Henderson relied on the claim that we are all adults here and that Catell has no right to step in as a parental figure. Yet as far as I’ve heard, he hasn’t pointed at any individual student, said, “you, come here and tell me about your sex life.” He makes vast generalizations, yes, but at least they are generalizations that we can walk away from.
As adults, we are constantly going to be bombarded by opposing views. We cannot always bask in a liberal bubble–as much as I would like to, seeing as I lean so far left I can’t even see any elephants. As adults, we will hear contradicting arguments. But as adults, we can also be expected not to be readily convinced by one measly speech. We should be not only allowed, but expected to make our own informed decisions.
I walk past the Willard building every day; I hear the Willard Preacher accuse those who don’t go to church as sinners, yet I am not bothered by his presence, nor do I become thwarted by his views. As long as Catell doesn’t cross the line and ask me about my own sex life, I realize I have a choice in hanging around Willard and engaging in a debate with him, or leaving. We always have the choice to leave. I view the preacher’s words as an advertisement in the middle of a televsion show. My original purpose may be to watch, say, 30 Rock, but come time for commercial break, Mitt Romney talks about why Obama sucks, and that his binders full of women would agree (why Mitt Romney would even think to put his ads on 30 Rock is beyond me, but just go with me here). My intent was not to watch Mitt Romney, but just because I am subjected to his words does not mean I will leap up and vote Republican. I can turn away and wait for the show to come back on.

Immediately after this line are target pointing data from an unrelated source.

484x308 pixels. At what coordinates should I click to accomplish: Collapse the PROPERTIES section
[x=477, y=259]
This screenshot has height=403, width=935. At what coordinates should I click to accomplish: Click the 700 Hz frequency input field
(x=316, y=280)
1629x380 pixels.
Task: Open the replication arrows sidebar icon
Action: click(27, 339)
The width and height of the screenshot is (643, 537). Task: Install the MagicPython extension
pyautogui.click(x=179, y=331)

If Catell were to walk into a classroom and force his opinions down our throats, that would be a scenario that would require an immediate call to action. But as an American, Catell has freedom of speech. He is in a public space. It is our own independent decision to sit there and listen to him. Perhaps we don’t have “freedom to be badgered,” but Catell is not badgering us. He is openly preaching, but that does not equate to bothering students. Henderson raises some important points, but if his ultimate goal is to get Catell to leave the premises, making a scene and throwing accusations at the preacher is not the way to achieve such a goal.

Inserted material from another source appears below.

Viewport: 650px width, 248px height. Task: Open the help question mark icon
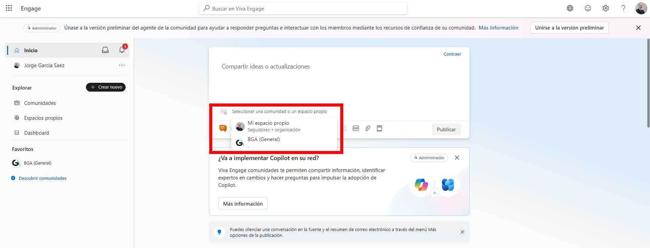coord(623,8)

As long as we are given the option to listen or walk away from the Willard Preacher, why should we let his words impact us? We should not be advocates of intolerance or narrow-mindedness, yet seeing Catell as purely a bother is just as narrow minded as saying we’re all going to Hell. I’ve seen students engage in well thought-out debate because of the Willard Preacher. College is meant to teach us to think critically and to be open to all viewpoints. We can certainly question certain modes of thought, but to reprimand a person for non-violently expressing his own views is just another version of intolerance. Everyone deserves their constitutional rights, everyone deserves respect. And if we don’t like what a certain individual is saying, we have the option to walk away.